Activity:
Keep to one stretch of the data below, the lines from the one with "Image resolution: width=929" up to and including the one with "Given: Click the 3.0", and return that stretch exactly.

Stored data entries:
----
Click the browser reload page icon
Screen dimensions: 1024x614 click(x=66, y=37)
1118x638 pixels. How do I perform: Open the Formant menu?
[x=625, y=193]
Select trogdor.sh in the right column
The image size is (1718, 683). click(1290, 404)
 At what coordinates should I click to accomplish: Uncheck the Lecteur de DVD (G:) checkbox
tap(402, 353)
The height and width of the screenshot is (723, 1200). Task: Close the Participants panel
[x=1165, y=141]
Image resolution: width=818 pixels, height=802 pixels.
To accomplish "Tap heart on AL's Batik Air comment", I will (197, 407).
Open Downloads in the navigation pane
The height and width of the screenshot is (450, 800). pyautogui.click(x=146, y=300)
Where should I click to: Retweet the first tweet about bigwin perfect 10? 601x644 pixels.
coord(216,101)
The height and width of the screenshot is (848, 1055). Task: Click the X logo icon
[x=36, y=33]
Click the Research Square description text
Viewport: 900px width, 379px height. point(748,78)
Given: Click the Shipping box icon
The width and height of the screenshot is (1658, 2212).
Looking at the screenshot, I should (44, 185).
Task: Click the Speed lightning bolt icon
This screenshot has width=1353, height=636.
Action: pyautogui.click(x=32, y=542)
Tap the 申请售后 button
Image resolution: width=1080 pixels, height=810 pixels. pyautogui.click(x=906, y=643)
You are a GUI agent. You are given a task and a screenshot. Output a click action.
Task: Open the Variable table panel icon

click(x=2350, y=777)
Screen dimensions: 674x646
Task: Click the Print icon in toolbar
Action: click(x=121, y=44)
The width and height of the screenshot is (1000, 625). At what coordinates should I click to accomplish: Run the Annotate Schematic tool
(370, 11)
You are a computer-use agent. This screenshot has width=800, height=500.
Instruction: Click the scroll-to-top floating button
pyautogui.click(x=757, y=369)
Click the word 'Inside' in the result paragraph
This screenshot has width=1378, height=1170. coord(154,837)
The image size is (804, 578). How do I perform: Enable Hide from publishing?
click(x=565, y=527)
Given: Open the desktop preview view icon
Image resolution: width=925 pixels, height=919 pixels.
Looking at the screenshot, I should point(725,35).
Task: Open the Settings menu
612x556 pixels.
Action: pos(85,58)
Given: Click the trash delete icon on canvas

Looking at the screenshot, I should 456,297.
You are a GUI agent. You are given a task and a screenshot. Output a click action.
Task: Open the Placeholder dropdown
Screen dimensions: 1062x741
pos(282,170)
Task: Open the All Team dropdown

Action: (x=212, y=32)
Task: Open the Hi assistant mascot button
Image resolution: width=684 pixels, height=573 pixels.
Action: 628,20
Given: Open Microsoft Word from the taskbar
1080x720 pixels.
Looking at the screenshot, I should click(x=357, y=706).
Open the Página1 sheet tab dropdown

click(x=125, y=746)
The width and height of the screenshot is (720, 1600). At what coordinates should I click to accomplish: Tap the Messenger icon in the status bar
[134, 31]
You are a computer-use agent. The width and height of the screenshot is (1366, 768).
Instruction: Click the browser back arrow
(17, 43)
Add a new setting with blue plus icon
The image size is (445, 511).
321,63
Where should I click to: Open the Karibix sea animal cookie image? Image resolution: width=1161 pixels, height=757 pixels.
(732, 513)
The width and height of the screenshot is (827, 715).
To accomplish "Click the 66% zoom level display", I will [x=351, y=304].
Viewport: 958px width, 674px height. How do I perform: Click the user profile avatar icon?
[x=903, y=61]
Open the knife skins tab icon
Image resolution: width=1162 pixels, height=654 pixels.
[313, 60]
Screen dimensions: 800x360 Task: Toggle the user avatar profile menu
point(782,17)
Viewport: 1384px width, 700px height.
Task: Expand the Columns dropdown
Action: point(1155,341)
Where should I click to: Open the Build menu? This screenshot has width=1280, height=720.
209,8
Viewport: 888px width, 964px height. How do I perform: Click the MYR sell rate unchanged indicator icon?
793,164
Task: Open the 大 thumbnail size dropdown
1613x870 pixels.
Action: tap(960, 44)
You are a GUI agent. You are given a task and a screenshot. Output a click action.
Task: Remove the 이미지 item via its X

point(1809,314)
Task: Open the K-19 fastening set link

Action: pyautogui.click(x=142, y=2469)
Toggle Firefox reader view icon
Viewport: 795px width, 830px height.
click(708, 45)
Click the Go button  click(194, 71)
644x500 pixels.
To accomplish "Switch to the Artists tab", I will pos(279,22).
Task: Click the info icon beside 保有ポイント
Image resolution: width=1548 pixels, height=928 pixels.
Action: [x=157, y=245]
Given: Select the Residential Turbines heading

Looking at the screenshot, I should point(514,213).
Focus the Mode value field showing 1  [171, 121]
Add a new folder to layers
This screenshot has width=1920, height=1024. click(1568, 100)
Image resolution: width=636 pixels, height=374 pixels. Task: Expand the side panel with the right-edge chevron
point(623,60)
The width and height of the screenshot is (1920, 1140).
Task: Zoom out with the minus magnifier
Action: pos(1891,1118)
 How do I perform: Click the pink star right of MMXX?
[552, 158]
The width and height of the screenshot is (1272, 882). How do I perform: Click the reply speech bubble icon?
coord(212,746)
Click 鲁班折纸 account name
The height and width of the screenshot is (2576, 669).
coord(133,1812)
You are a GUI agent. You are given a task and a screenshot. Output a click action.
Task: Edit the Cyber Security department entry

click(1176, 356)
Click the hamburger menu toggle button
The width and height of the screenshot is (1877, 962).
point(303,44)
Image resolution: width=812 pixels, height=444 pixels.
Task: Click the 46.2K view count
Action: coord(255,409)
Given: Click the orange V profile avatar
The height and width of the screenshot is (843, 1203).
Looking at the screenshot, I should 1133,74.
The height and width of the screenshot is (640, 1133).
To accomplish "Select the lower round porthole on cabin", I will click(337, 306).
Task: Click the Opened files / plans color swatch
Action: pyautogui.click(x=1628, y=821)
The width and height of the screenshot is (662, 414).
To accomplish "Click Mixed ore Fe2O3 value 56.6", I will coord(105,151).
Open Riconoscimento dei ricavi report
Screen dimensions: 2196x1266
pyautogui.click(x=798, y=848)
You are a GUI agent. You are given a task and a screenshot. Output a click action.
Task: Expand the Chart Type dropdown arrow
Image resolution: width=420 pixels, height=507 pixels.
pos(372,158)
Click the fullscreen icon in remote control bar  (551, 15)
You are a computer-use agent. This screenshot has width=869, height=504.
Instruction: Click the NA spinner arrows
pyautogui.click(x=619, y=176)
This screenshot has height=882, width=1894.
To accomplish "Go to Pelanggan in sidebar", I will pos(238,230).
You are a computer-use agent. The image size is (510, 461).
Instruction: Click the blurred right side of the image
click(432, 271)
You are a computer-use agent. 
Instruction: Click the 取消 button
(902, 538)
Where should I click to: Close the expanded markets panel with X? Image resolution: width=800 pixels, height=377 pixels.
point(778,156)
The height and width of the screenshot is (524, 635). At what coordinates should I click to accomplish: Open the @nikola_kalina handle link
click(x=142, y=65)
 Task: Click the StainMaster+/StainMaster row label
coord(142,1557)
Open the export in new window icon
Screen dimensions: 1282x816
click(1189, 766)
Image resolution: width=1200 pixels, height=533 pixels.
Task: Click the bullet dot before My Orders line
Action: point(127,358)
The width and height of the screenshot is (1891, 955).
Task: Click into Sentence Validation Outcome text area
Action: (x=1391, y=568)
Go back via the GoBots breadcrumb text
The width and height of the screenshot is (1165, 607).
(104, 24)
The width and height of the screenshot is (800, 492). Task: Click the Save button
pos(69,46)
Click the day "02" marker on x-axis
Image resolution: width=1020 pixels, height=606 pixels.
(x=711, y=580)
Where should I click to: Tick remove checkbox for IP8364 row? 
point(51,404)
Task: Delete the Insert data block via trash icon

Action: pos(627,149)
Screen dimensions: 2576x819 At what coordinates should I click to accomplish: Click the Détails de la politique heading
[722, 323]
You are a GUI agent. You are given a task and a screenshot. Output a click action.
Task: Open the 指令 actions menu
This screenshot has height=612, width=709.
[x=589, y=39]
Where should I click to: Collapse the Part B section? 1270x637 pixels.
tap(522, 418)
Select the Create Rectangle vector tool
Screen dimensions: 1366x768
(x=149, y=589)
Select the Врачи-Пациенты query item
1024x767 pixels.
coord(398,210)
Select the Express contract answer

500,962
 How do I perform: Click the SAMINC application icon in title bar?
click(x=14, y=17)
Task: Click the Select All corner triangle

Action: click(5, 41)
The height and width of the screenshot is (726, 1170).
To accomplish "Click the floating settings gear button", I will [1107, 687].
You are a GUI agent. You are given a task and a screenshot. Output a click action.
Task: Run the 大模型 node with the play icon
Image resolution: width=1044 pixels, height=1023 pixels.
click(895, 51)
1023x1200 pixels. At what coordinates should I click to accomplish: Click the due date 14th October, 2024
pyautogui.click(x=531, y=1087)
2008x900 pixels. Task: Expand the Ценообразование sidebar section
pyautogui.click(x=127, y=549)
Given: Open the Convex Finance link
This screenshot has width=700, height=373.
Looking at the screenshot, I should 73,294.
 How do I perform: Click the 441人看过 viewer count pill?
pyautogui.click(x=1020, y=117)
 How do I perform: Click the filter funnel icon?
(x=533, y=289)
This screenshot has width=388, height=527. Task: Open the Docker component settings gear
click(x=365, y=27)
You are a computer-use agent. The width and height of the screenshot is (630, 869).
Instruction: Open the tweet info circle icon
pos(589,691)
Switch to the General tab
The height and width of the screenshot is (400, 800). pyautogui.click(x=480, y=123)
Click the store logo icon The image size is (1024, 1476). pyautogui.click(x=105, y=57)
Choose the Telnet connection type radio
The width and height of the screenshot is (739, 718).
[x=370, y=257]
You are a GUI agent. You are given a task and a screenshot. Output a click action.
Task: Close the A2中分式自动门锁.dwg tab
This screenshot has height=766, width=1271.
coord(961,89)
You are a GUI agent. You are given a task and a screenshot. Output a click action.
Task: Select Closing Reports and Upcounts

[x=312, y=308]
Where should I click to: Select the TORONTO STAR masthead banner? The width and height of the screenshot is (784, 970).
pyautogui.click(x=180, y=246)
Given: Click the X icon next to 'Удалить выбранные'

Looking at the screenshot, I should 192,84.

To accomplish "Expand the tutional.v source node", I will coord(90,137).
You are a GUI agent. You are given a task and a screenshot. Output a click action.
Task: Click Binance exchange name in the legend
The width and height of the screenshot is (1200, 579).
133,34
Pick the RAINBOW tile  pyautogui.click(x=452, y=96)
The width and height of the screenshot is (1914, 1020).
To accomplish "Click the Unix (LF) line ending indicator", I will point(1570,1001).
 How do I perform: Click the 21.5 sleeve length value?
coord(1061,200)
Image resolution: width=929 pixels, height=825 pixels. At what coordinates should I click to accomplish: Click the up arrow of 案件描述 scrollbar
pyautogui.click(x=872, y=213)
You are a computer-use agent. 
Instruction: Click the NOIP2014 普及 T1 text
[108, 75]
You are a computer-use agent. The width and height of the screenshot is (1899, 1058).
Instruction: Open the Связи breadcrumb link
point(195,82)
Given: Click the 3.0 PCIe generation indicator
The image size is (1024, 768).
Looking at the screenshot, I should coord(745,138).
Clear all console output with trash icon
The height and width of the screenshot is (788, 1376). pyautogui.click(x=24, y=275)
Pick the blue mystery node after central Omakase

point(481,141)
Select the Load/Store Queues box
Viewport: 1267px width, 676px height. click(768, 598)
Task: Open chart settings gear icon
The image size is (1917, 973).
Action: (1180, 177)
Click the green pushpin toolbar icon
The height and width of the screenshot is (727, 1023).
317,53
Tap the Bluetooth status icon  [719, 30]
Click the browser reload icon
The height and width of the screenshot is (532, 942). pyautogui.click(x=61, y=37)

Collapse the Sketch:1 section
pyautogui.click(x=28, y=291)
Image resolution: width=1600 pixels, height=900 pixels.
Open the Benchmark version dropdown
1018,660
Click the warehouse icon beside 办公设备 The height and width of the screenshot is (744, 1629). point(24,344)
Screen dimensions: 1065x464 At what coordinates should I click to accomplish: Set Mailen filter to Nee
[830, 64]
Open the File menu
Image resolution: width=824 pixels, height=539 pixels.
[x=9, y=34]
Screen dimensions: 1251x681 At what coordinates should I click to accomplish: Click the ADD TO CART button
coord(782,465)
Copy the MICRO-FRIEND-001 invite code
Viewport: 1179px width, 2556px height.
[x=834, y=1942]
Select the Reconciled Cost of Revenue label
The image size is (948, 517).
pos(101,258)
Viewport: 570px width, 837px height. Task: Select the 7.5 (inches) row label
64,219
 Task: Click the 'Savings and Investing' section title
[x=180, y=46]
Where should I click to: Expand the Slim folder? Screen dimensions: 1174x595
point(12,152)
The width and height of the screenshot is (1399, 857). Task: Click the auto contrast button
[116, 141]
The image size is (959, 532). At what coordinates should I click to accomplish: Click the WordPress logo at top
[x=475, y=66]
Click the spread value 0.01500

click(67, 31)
----
Answer space:
Image resolution: width=929 pixels, height=825 pixels. At what coordinates should I click to accomplish: Click the up arrow of 案件描述 scrollbar
pyautogui.click(x=872, y=213)
You are a computer-use agent. 
Instruction: Click the NOIP2014 普及 T1 text
[108, 75]
You are a computer-use agent. The width and height of the screenshot is (1899, 1058).
Instruction: Open the Связи breadcrumb link
point(195,82)
Given: Click the 3.0 PCIe generation indicator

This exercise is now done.